Appellants argue that the trial court incorrectly denied their motion for a directed verdict on Mr. Peterson's breach of fiduciary duty claim. Furthermore, they argue that the trial court erred by not instructing the jury on the business judgment rule in regard to the fiduciary duty claim. Finally, they assert that the jury found a breach of fiduciary duty by Mr. Peterson's constructive discharge and that such a conclusion was against the manifest weight of the evidence.

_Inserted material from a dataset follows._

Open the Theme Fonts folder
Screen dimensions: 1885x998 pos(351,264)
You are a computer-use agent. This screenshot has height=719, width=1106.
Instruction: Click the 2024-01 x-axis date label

We, however, do not reach the merits of these assigned errors as the jury based its verdict on the breach of contract claim, making any errors concerning the breach of fiduciary duty claim moot and harmless.

In determining whether a case is moot, "`[t]he duty of this court, as of every judicial tribunal, is to decide actual controversies by a judgment which can be carried into effect, and not to give opinions upon moot questions or abstract propositions, or to declare principles or rules of law which cannot affect the matter in issue in the case before it. * * *'" Miner v. Witt (1910), 82 Ohio St. 237, 238-239, 92 N.E. 21, 22, quoting Mills v. Green (1895), 159 U.S. 651, 653[, 40 L.Ed. 293, 293-94].

State ex rel. Eliza Jennings, Inc. v. Noble (1990), 49 Ohio St.3d 71,74.

Appellants asserted both breach of contract and breach of fiduciary duty claims against Mr. Peterson. However, in its responses to the interrogatories the jury found that Mr. Peterson had not retired and that Article VII of the shareholders' agreement did not control. Moreover, Mr. Peterson's expert testified to the amount Mr. Peterson was owed under the contract and the jury found for Mr. Peterson in that amount. Hence, we conclude that the jury's response to the interrogatories clearly shows that the jury was looking to the contract, which had become the basis of ongoing business operations. Although the nature of that relationship was a fiduciary one, as was instructed by the trial court, we conclude that any error as to the breach of fiduciary duty claim is harmless and moot because the jury based its decision based on other principles. See Kokitka v. Ford MotorCo. (1995), 73 Ohio St.3d 89, 94 (holding that where the jury did not base its decision upon the allegedly erroneous jury instruction any error in the given instruction was harmless). Appellants' first assignment of error as it pertains to the breach of fiduciary duty claim, second assignment of error, and third assignment of error as it pertains the breach of fiduciary duty claim are overruled.

IV. Appellants' six assignments of error are overruled. The judgment of the Summit County Court of Common Pleas is affirmed.

Judgment affirmed.

The Court finds that there were reasonable grounds for this appeal.

We order that a special mandate issue out of this Court, directing the Court of Common Pleas, County of Summit, to carry this judgment into execution. A certified copy of this journal entry shall constitute the mandate, pursuant to App.R. 27.

Immediately upon the filing hereof, this document shall constitute the journal entry of judgment, and it shall be file stamped by the Clerk of the Court of Appeals at which time the period for review shall begin to run. App.R. 22(E).

Costs taxed to Appellants.

Exceptions.

WILLIAM G. BATCHELDER FOR THE COURT

SLABY, P.J., CONCURS

CARR, J, CONCURS IN JUDGMENT ONLY

1 Mr. Peterson also asserted an age discrimination claim but it is not before this court as the jury, in specific response to an interrogatory, concluded that he was not discriminated against because of his age.